Source records ::
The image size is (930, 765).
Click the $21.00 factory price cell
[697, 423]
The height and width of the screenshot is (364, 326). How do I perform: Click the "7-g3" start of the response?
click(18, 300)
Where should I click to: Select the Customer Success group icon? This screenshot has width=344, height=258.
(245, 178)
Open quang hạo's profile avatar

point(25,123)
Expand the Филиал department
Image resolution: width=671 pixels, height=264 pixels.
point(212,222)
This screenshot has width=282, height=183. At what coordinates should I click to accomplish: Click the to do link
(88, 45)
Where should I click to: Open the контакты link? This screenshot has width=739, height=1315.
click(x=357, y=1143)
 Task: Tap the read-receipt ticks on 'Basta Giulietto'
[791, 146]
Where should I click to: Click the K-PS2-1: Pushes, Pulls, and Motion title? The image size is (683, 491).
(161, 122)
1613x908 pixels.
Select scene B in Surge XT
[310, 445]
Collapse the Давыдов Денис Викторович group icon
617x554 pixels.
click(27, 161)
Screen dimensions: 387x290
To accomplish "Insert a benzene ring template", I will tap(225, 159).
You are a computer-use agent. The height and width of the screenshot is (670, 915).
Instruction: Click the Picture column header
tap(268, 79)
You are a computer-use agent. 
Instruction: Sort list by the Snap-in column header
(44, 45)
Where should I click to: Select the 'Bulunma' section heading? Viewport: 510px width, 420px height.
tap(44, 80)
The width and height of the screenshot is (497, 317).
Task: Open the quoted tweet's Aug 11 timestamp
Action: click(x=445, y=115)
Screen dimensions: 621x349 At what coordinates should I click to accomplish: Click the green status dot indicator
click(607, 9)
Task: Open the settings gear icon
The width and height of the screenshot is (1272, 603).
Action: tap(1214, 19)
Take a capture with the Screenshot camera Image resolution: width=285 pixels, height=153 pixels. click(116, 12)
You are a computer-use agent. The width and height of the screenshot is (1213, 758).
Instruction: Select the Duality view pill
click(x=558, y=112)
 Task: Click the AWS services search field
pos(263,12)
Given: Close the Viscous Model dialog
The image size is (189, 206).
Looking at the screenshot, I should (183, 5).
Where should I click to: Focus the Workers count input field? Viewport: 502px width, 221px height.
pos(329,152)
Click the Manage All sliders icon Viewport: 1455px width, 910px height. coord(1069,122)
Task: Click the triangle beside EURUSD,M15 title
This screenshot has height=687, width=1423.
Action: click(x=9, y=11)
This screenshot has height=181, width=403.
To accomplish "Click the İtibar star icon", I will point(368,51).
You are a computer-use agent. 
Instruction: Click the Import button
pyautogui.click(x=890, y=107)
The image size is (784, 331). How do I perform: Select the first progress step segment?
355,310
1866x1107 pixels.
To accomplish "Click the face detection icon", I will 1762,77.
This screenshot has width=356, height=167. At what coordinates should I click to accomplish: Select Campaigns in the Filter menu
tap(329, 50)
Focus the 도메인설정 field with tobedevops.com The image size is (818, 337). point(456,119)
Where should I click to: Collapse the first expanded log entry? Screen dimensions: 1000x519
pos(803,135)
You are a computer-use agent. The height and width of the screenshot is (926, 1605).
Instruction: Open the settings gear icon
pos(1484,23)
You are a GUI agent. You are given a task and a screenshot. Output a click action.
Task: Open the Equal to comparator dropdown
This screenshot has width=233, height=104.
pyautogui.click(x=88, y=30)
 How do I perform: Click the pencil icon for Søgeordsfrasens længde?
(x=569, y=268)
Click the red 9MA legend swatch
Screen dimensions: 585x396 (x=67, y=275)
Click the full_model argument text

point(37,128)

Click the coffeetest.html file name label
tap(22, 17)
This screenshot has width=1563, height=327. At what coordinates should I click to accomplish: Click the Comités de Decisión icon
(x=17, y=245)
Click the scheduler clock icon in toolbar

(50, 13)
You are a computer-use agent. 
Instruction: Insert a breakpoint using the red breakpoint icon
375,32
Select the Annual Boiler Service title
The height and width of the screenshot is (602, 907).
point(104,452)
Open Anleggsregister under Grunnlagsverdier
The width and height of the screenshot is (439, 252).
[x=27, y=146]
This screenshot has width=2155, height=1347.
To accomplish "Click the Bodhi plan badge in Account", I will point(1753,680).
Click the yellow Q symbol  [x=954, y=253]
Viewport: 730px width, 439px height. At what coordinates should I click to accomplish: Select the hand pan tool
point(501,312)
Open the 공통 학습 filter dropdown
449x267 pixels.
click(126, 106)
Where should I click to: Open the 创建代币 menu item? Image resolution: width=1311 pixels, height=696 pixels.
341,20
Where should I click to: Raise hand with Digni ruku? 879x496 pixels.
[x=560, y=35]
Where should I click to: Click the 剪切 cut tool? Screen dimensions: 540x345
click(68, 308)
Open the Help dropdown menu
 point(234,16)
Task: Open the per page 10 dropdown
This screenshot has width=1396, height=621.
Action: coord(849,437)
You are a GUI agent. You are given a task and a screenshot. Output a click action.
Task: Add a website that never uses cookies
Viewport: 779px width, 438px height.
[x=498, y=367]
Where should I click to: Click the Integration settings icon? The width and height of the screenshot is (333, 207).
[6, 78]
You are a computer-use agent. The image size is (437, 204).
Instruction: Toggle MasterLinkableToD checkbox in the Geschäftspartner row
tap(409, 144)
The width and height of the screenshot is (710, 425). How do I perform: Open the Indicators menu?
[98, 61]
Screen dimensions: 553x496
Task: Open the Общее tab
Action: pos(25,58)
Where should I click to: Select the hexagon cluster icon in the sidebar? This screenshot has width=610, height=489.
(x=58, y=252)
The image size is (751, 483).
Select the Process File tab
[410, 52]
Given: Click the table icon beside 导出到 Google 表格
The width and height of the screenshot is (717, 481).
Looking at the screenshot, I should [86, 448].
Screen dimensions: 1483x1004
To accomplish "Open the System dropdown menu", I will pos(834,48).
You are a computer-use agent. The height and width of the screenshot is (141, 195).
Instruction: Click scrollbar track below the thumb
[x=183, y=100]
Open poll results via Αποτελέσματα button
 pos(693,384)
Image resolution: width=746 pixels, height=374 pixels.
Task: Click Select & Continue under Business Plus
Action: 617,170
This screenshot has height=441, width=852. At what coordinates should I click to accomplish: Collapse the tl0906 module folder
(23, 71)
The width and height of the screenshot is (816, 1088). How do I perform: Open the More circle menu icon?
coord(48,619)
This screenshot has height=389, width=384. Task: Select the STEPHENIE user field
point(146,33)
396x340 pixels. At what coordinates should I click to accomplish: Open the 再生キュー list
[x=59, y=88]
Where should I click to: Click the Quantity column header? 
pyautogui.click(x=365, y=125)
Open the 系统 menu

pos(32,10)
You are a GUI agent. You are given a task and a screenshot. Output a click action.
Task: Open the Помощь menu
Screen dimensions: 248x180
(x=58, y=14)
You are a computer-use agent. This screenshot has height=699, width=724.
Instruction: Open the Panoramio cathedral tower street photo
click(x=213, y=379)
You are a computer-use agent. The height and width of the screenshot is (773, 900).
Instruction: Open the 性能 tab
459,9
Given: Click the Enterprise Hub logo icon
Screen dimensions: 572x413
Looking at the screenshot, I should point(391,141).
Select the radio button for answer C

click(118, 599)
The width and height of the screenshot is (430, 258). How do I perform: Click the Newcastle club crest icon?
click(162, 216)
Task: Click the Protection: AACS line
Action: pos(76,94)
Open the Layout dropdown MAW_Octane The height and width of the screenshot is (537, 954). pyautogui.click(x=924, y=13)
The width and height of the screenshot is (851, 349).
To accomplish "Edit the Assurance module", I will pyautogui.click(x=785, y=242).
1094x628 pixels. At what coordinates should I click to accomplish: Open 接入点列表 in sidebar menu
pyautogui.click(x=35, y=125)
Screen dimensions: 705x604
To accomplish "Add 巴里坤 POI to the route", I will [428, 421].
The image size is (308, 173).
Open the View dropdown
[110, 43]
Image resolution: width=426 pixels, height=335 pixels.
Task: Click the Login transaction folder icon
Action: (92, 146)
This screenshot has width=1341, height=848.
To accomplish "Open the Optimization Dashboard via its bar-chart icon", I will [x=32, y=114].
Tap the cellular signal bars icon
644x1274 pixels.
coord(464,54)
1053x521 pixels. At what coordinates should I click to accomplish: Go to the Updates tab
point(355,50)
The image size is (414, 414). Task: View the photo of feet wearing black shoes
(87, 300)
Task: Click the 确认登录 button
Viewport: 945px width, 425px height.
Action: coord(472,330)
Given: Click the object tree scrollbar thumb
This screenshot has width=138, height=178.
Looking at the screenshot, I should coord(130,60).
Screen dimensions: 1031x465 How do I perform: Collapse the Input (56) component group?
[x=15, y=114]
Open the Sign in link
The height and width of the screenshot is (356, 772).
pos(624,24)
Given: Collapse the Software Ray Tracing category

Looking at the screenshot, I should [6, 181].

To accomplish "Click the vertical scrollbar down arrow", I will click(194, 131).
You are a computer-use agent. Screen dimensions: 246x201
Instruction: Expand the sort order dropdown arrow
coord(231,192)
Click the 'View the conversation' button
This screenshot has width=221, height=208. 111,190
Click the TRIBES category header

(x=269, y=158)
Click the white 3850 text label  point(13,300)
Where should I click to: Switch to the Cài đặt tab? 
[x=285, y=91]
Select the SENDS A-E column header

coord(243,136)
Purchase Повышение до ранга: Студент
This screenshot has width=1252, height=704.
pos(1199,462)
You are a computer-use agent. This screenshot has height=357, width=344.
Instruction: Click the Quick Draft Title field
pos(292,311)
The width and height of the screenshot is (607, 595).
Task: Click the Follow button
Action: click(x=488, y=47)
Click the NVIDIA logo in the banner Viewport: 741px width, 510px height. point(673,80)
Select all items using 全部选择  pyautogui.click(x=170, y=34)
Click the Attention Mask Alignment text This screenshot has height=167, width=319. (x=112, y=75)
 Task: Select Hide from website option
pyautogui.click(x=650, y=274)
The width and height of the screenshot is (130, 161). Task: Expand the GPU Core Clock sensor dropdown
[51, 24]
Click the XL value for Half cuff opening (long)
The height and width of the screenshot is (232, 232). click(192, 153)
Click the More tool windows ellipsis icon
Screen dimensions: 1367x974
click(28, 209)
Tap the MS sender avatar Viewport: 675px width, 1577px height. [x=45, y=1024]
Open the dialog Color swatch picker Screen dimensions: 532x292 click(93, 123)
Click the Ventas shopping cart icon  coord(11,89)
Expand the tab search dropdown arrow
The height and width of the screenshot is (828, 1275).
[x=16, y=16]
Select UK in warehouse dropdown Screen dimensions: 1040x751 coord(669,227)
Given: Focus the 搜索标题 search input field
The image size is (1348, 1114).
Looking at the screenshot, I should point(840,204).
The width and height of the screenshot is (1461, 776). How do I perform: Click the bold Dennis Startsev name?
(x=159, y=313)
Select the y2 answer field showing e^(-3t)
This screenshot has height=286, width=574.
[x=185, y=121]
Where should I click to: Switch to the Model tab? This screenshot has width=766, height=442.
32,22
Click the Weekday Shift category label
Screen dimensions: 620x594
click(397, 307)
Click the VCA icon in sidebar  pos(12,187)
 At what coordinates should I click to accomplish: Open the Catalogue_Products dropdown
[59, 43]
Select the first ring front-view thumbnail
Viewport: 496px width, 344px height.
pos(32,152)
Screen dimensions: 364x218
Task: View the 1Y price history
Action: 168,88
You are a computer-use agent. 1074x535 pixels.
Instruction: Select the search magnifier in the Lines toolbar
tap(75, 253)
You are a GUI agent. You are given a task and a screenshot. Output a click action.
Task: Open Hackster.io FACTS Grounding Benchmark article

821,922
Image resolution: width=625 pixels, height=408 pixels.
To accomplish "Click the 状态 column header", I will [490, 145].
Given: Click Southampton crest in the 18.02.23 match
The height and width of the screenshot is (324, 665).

Task prompt :: Copy out again, word for word, the stretch of lines from the one containing "Select the first ring front-view thumbnail" through the last line above.

Answer for this exercise ::
Select the first ring front-view thumbnail
Viewport: 496px width, 344px height.
pos(32,152)
Screen dimensions: 364x218
Task: View the 1Y price history
Action: 168,88
You are a computer-use agent. 1074x535 pixels.
Instruction: Select the search magnifier in the Lines toolbar
tap(75, 253)
You are a GUI agent. You are given a task and a screenshot. Output a click action.
Task: Open Hackster.io FACTS Grounding Benchmark article

821,922
Image resolution: width=625 pixels, height=408 pixels.
To accomplish "Click the 状态 column header", I will [490, 145].
Given: Click Southampton crest in the 18.02.23 match
The height and width of the screenshot is (324, 665).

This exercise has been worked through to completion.